ピュリニー・モンラッシェとシャサーニュ・モンラッシェにまたがる、世界最高峰の辛口白ワインの特級畑。DRCの所有区画は約0.67〜0.68ヘクタールと小さく、生産量はごく僅かである。蜂蜜、ヘーゼルナッツ、白桃、火打ち石、熟成による複雑な香りを備え、長期熟成によって真価を発揮する。

コルトン/Corton

2009年ヴィンテージからDRCが手掛ける赤の特級畑。アロース・コルトン周辺の区画を長期契約で耕作しており、レ・ブレッサンド、クロ・デュ・ロワ、レ・ルナルドなどの区画に由来する。ヴォーヌ・ロマネ系のワインとは異なり、より骨太で大地を感じさせる構造を持つ。

コルトン・シャルルマーニュ/Corton-Charlemagne

2019年ヴィンテージから加わったDRCの白ワイン。

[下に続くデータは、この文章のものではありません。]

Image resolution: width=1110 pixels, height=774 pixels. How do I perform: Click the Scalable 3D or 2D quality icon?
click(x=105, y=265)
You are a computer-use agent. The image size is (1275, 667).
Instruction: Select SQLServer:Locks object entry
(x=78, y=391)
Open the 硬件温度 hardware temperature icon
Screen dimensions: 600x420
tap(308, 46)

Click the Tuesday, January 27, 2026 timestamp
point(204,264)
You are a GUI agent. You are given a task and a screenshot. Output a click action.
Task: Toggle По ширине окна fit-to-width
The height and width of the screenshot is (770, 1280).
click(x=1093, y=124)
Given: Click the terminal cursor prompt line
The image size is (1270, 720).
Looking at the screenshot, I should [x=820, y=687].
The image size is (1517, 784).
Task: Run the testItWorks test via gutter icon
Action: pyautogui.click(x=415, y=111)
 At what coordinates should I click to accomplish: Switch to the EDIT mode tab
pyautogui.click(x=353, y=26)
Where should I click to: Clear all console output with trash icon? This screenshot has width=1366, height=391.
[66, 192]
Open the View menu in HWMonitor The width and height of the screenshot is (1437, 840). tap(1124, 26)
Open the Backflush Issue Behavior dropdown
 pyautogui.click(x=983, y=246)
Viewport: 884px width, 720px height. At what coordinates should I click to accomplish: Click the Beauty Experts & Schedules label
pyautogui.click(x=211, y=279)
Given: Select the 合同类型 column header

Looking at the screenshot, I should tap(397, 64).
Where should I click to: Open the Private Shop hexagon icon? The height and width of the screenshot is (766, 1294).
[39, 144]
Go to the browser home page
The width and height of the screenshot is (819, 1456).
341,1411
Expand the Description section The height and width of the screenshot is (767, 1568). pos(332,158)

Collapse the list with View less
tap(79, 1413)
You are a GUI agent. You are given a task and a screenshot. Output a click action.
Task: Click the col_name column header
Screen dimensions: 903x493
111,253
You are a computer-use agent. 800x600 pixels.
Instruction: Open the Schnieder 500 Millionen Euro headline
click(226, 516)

ドメーヌ・ボノー・デュ・マルトレイから賃借した区画を耕作して造られる。モンラッシェの豊満さに対し、コルトン・シャルルマーニュはより鋭いミネラル感、引き締まった酸、白い花や柑橘、火打ち石を思わせる緊張感を備える。

ヴォーヌ・ロマネ プルミエ・クリュ/Vosne-Romanée 1er Cru Cuvée Duvault-Blochet

特定の年にのみリリースされる希少なキュヴェ。グラン・クリュ由来の若樹、二番摘み、または一部の一級畑由来の葡萄を格下げして造られる。DRCのグラン・クリュほどの威厳や深さを求めるものではないが、ドメーヌのスタイルをより早い段階で楽しめる特別な銘柄である。

マール・ド・ブルゴーニュ/フィーヌ・ド・ブルゴーニュ/Marc de Bourgogne / Fine de Bourgogne

マールはワイン醸造後の葡萄の搾り粕を、フィーヌは澱を蒸留して造られるブルゴーニュの蒸留酒である。DRCのマールとフィーヌは生産量が少なく、長期熟成を経てリリースされる希少な存在である。ワインとは異なる形で、ドメーヌの果実、土壌、熟成の哲学を感じさせる逸品である。